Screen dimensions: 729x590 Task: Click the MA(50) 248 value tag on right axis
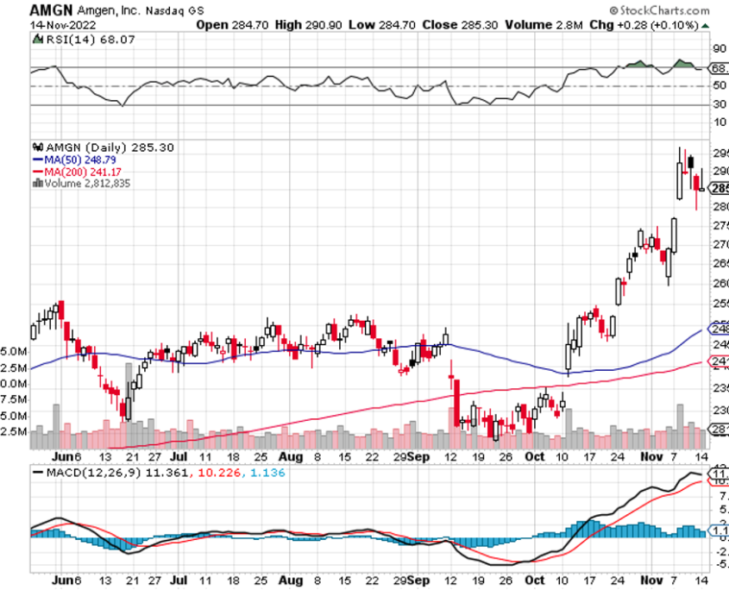tap(718, 329)
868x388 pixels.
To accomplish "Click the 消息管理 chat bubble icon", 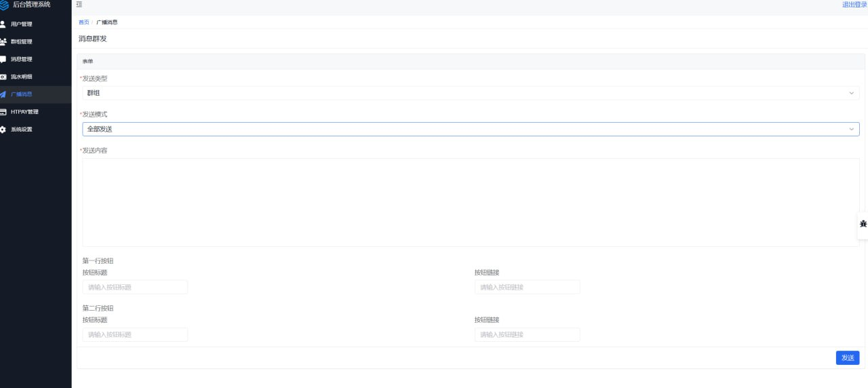I will (x=3, y=60).
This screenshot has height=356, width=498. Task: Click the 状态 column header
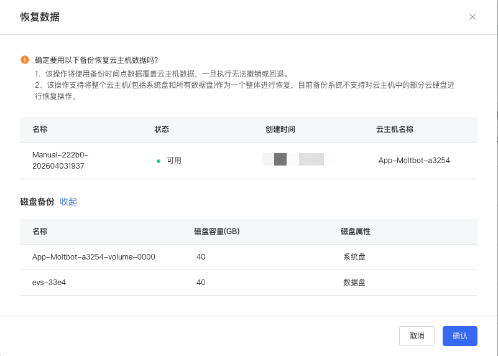pyautogui.click(x=162, y=129)
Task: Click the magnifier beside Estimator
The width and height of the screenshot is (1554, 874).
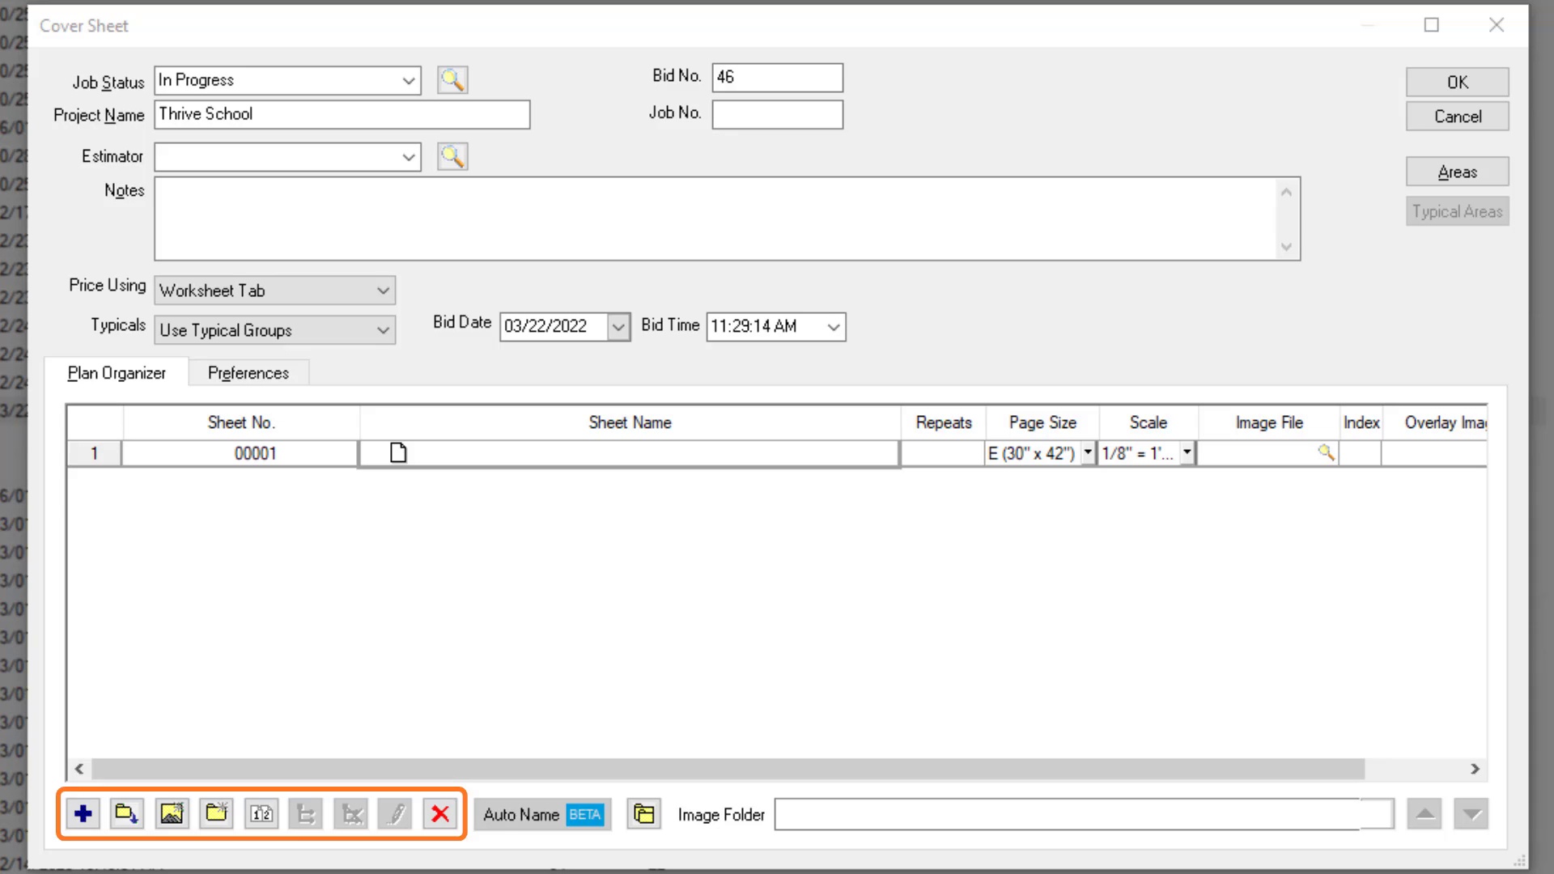Action: pos(452,156)
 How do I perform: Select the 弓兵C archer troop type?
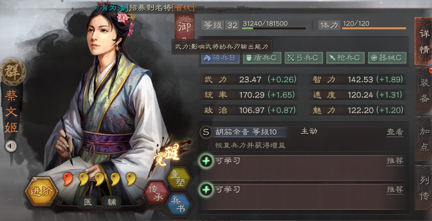304,58
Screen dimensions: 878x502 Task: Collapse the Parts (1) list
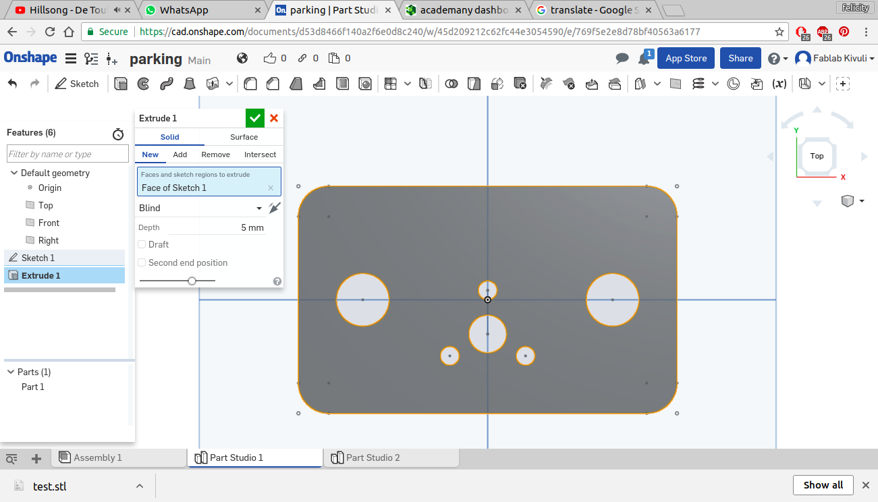click(11, 372)
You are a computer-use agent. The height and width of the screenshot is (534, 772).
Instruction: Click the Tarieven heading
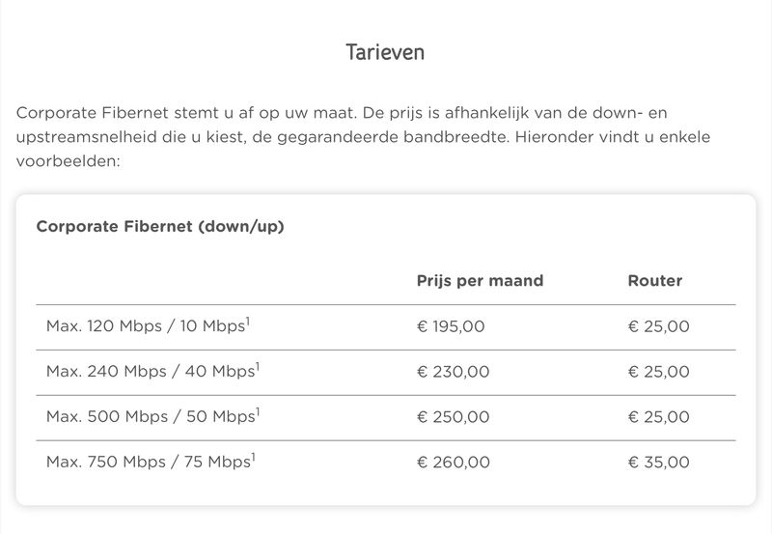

§ §

→ **Written task**:
Rewrite the lines from the one containing "Screen dimensions: 878x502" through the end of the items as a Markdown table with the columns Row and Line. Skip blank lines and leave out the pictures.

→ **Written reply**:
| Row | Line |
|---|---|
| 1 | Screen dimensions: 878x502 Task: Collapse the Parts (1) list |
| 2 | click(11, 372) |
| 3 | You are a computer-use agent. The height and width of the screenshot is (534, 772). |
| 4 | Instruction: Click the Tarieven heading |